Copy out the entire passage on Humphrey Errington and Scottish cheese word for word, with no changes.

■ Provided passage
════════
Humphrey Errington, also known as The Man Who Saved Scottish Cheese, was in Centotre for a visit with Victor the other day. Humphrey is one of our favourite suppliers and we are delighted to get local Scottish cheese from him.

Here’s an excerpt from the story in The List of how Humphrey saved Scotland’s favourite cheeses:

Nearly 15 years ago Humphrey Errington’s tiny but highly regarded cheesemaking operation was threatened by closure under a harshly enforced health regulation. Nicki Holmyard recalls his landmark battle.

Lanark Blue is a firm favourite on Scottish cheeseboards and without it, there might not be such a thing as a Scottish cheeseboard at all. Certainly not one where terms such as ‘farmhouse,’ ‘hand-made’ and ‘unpasteurised’ could attach themselves to the best of the selection upon it.

The man who created Lanark Blue, Humphrey Errington, farms 400 sheep near Carnwath in the Lanarkshire countryside and began making cheese in the mid-1980s as a diversification exercise to add value to his flock. In doing so he created the first new Scottish blue cheese for centuries. ‘Cheese making in the past was always a part of farming and I wanted to revive the tradition,’ he says.
════════
■ Supplied entries
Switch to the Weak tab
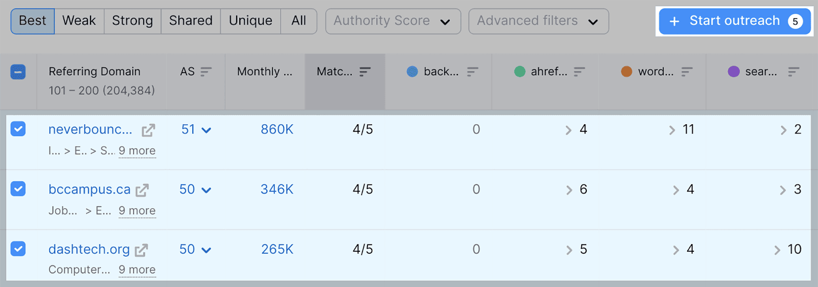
════════
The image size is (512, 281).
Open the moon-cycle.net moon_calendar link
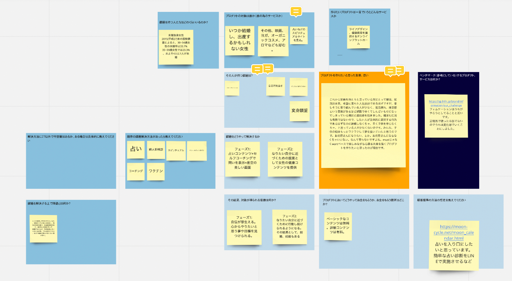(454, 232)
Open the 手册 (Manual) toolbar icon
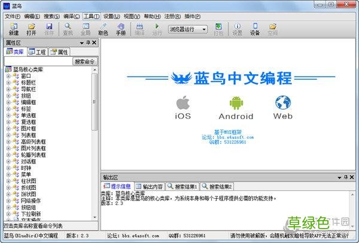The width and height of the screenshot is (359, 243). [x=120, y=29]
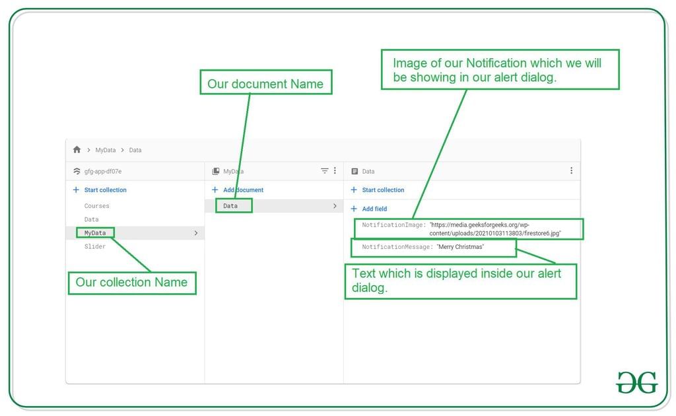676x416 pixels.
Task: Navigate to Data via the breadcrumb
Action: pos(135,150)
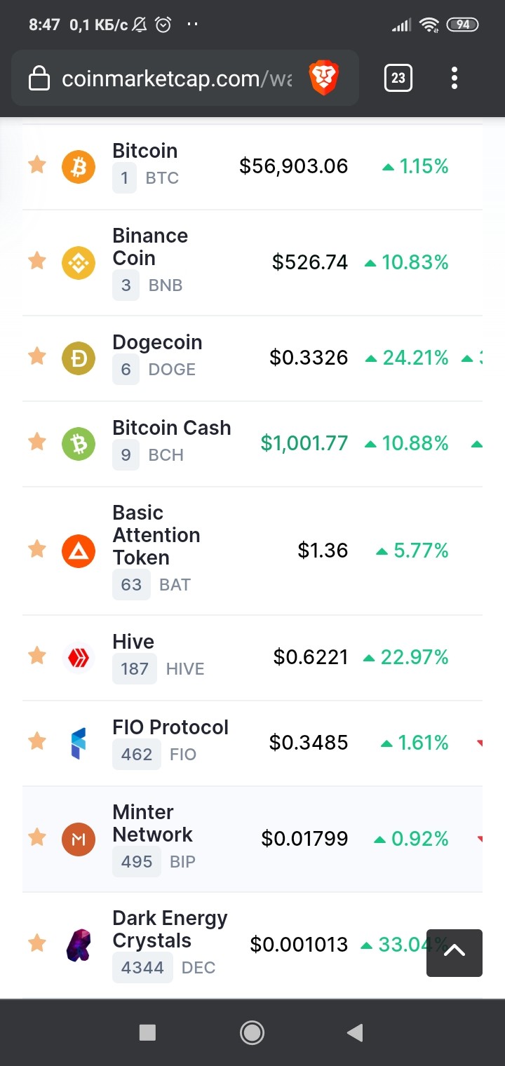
════════
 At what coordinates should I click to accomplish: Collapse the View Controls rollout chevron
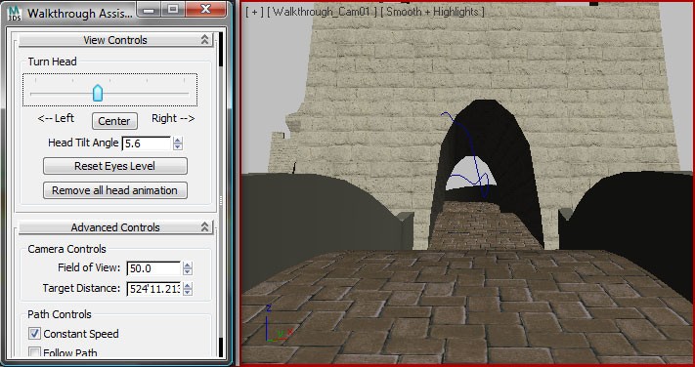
════════
■ Completed task
Humphrey Errington, also known as The Man Who Saved Scottish Cheese, was in Centotre for a visit with Victor the other day. Humphrey is one of our favourite suppliers and we are delighted to get local Scottish cheese from him.

Here’s an excerpt from the story in The List of how Humphrey saved Scotland’s favourite cheeses:

Nearly 15 years ago Humphrey Errington’s tiny but highly regarded cheesemaking operation was threatened by closure under a harshly enforced health regulation. Nicki Holmyard recalls his landmark battle.

Lanark Blue is a firm favourite on Scottish cheeseboards and without it, there might not be such a thing as a Scottish cheeseboard at all. Certainly not one where terms such as ‘farmhouse,’ ‘hand-made’ and ‘unpasteurised’ could attach themselves to the best of the selection upon it.

The man who created Lanark Blue, Humphrey Errington, farms 400 sheep near Carnwath in the Lanarkshire countryside and began making cheese in the mid-1980s as a diversification exercise to add value to his flock. In doing so he created the first new Scottish blue cheese for centuries. ‘Cheese making in the past was always a part of farming and I wanted to revive the tradition,’ he says.